Faire pleurer les gens de joie, au lieu qu'ils
pleurent de douleur. Derb Soltane, quartier au sang chaud, baignera, le
temps de ce festival, dans la joie, le partage, et la fête. Histoire de
rappeler que la vie c'est aussi de savoir en profiter dans la liesse,
sans pour autant culpabiliser.
Pas de se tapir derrière sa barbe, son
tchador, ses ruminations morbides ou tout simplement rester drapé dans
sa haine de l'autre. Et de
façonner des gens capables du pire.
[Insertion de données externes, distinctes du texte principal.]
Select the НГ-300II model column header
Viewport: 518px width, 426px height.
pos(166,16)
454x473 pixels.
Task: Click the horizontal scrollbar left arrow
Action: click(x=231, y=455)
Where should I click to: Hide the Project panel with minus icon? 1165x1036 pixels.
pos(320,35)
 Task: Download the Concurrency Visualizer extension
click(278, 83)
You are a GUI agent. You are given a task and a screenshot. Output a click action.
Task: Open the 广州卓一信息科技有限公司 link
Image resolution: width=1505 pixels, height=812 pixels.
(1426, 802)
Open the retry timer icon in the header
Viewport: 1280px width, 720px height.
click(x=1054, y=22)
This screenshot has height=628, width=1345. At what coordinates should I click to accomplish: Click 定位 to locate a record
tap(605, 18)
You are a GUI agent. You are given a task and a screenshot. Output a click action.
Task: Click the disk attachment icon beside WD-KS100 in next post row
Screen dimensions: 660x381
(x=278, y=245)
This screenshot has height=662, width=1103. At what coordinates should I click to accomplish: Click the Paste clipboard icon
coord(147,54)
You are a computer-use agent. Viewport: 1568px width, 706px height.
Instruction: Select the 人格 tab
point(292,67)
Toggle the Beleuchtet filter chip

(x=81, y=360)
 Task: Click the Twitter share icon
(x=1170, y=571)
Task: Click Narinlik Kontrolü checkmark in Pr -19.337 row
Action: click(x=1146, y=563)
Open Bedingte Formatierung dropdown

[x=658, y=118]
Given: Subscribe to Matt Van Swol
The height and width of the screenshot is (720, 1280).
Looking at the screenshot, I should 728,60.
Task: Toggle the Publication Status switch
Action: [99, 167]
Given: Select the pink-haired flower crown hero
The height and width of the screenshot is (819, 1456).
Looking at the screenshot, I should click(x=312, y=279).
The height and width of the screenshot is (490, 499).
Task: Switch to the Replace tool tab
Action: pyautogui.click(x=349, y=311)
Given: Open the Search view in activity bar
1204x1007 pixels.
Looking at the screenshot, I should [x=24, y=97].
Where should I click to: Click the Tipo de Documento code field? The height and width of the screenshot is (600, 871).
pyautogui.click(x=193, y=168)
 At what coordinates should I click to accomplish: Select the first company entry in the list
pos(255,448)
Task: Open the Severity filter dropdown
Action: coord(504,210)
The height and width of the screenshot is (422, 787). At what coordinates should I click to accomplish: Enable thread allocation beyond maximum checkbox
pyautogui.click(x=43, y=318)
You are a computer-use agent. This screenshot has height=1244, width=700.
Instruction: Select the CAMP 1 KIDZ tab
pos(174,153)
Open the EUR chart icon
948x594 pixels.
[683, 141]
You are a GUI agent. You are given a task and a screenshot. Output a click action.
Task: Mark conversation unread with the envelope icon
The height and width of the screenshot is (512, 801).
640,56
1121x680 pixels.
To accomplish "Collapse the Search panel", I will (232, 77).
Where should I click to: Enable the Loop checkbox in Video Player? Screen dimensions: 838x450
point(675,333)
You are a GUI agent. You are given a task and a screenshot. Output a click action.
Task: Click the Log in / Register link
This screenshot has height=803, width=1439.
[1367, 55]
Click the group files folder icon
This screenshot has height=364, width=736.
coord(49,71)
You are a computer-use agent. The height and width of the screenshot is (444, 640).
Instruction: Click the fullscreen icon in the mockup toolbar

Certes,
ni la misère, ni les problèmes ne seront résorbés pour autant, mais
comme l'ont dit judicieusement nos anciens: «la
misère passe mieux
quand elle est enrobée».
Et puis, c'est aussi une grosse opération
commerciale qui permettra au quartier d'enregistrer du cash, l'autre
volet qui permet de retrouver le sourire.
Tout cela pour mettre
l'accent sur ce qui aurait pu passer inaperçu: inculquer de la joie au
lieu d'engendrer des poudrières. Tous les arrondissements et quartiers
défavorisés devraient en prendre de la graine. Toutes les villes et
régions devraient programmer des festivals Zawaj, loin d'être un
placebo contre des maux plus virulents. La considération de l'autre a
toujours bien payé. Alors soyons fous, faisons la fête.